Friday, February 26, 2010

Weekly Rant (Sort Of): Speaking in Tongues


The Last Station, based on a semi-fictional novel by Jay Parini, begins with Leo (Lev) Tolstoy in his final months of life. The year is 1910 and Tolstoy is both a famous novelist (War and Peace and Anna Karenina) and a famous spiritual figure, inspiring a religion of sorts that rejects violence, sex, wealth and private property. The film, directed by Michael Hoffman, explores both the man and his movement in a manner that is simultaneously comprehensive and scattered – much like the devotion between the film’s two main characters. Starring a very-bearded Christopher Plummer and a still stunningly beautiful (and sexy) Helen Mirren, The Last Station is at its core an examination of the complex relationship between Leo and Sofya Tolstoy, two people who loved and fought with equal passion. The film’s principal pleasure is Plummer and Mirren’s knack for playing both sides of the relationship convincingly. Screaming at one another in one scene, playfully rolling around in bed in the next, each moment between Leo and Sofya feels true, real, authentic.

What isn’t so authentic, however, is The Last Station’s Russianness. This is a film with characters named Bulgakov, Chertkov and Sergeyenko, and yet the performers speak English with accents that sound like a strange combination of flattened British and whatever accent Paul Giamatti uses in the John Adams miniseries. And that brings us to this week’s rant, which, truth be told, is more of a question (sorry, Kevin J. Olson).

Because in addition to seeing The Last Station, in recent weeks I’ve been preparing for the Steve McQueen Blog-a-thon by rewatching such classics as The Magnificent Seven and The Great Escape (as if I needed an excuse), two films in which Mexican and German characters, respectively, speak exclusively in English, even amongst themselves. This use of accented English in portrayals of non-English-speaking characters used to be the norm, but in recent years, as Hollywood has warmed to the idea that subtitles don’t ensure box office ruin, the trend has shifted ever so slightly so that now even vapid popcorn fare like Avatar dabbles in some non-English dialogue.

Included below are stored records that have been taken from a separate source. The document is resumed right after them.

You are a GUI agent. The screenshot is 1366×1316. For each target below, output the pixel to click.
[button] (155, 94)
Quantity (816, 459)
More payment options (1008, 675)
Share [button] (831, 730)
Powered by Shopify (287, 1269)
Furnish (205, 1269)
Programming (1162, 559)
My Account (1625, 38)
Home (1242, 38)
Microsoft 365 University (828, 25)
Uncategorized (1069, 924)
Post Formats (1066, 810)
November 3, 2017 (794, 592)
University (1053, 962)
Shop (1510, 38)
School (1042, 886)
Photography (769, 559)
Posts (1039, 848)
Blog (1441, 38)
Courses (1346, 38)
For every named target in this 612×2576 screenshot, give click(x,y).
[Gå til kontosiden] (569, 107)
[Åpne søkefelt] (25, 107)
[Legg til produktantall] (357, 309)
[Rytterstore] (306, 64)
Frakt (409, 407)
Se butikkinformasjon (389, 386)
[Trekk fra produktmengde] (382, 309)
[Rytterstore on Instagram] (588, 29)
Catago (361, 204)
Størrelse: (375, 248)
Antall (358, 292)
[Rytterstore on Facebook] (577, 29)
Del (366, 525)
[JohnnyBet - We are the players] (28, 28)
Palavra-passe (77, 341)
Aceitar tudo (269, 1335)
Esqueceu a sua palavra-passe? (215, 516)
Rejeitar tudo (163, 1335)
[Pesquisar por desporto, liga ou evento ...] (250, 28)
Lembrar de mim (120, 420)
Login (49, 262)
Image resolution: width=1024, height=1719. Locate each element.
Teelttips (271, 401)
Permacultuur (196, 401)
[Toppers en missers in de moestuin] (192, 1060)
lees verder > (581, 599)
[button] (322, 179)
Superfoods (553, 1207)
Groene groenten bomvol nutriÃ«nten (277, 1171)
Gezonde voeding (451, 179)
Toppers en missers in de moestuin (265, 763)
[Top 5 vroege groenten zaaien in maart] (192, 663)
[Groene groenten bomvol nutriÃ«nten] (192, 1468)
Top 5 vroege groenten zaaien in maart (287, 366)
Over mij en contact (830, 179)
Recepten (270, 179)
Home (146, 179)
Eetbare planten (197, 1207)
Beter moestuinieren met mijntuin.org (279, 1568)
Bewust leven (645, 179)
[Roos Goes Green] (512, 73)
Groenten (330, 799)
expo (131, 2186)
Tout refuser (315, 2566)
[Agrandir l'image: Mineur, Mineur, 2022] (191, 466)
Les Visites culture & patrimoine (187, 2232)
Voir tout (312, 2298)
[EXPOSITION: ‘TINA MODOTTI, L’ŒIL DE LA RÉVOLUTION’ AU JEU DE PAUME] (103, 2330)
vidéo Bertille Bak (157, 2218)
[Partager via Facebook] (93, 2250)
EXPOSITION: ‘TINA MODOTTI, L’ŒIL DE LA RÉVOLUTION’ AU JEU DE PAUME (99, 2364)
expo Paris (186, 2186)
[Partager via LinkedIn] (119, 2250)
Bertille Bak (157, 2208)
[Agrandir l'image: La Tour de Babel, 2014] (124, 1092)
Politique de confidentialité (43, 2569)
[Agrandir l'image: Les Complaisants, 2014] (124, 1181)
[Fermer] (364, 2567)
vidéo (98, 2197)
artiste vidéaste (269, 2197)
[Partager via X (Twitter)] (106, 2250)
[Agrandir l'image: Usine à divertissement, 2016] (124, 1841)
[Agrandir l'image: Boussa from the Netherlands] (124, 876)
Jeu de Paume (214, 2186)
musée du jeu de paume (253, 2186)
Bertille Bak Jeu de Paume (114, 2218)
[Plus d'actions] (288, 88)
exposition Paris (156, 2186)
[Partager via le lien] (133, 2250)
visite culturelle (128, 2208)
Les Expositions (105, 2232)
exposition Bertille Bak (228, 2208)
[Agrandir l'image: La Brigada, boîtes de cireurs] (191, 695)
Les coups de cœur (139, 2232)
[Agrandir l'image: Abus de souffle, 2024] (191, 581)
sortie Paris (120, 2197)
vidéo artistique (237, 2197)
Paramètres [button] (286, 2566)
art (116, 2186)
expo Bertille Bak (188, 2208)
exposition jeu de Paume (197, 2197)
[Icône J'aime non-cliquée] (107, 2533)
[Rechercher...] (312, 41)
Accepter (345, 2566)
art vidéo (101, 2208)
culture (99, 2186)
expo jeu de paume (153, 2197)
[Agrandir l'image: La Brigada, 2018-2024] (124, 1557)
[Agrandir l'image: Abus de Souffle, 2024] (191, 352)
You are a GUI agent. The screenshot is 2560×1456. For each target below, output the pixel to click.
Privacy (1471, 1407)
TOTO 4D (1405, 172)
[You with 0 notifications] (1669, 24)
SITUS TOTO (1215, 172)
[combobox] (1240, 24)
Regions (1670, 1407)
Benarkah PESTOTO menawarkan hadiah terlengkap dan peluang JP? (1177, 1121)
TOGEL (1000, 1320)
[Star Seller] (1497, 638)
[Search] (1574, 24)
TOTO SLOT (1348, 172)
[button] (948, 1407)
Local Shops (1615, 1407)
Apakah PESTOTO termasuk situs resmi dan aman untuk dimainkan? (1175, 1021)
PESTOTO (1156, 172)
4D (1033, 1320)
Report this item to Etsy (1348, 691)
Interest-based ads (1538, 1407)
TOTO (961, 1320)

That said, the foreign-tongued speakers in any American-made film are more often than not the story’s villains, suggesting that filmmakers might be more interested in stoking their target audience’s fears of “the other” than in attainting racial, ethnic and linguistic authenticity. Nevertheless, regardless of the motivation, we have reached the point that when an art-house flick like The Last Station doesn’t go so far as to adopt Russian accents for its Russian characters it seems, well, odd.

Is it possible that Harrison Ford ruined the Russian accent for everyone with his performance in K-19: The Widowmaker? No, that’s not the question at the heart of this post. These are the questions I pose to you: (1) In this day and age is it actually inappropriate for non-English-speaking characters to be performed in English, or is it just distracting, or neither? (2) If a movie about non-English-speaking characters settles for using English, would you prefer to have the actors adopt an accent suggesting the language being spoken (like Nazis in an Indiana Jones movie or Mexican mice in a Speedy Gonzales cartoon), or would you prefer that the actors speak in their own “natural” English accents, whatever that might be? If the latter, (3) what if allowing the actors to speak in their natural voices leads to an American actor (say, Giamatti) and an English actor (say, Mirren) speaking with different accents despite playing people who speak the same language? In general, when it comes to non-English-speaking characters being performed in English, what are your thoughts?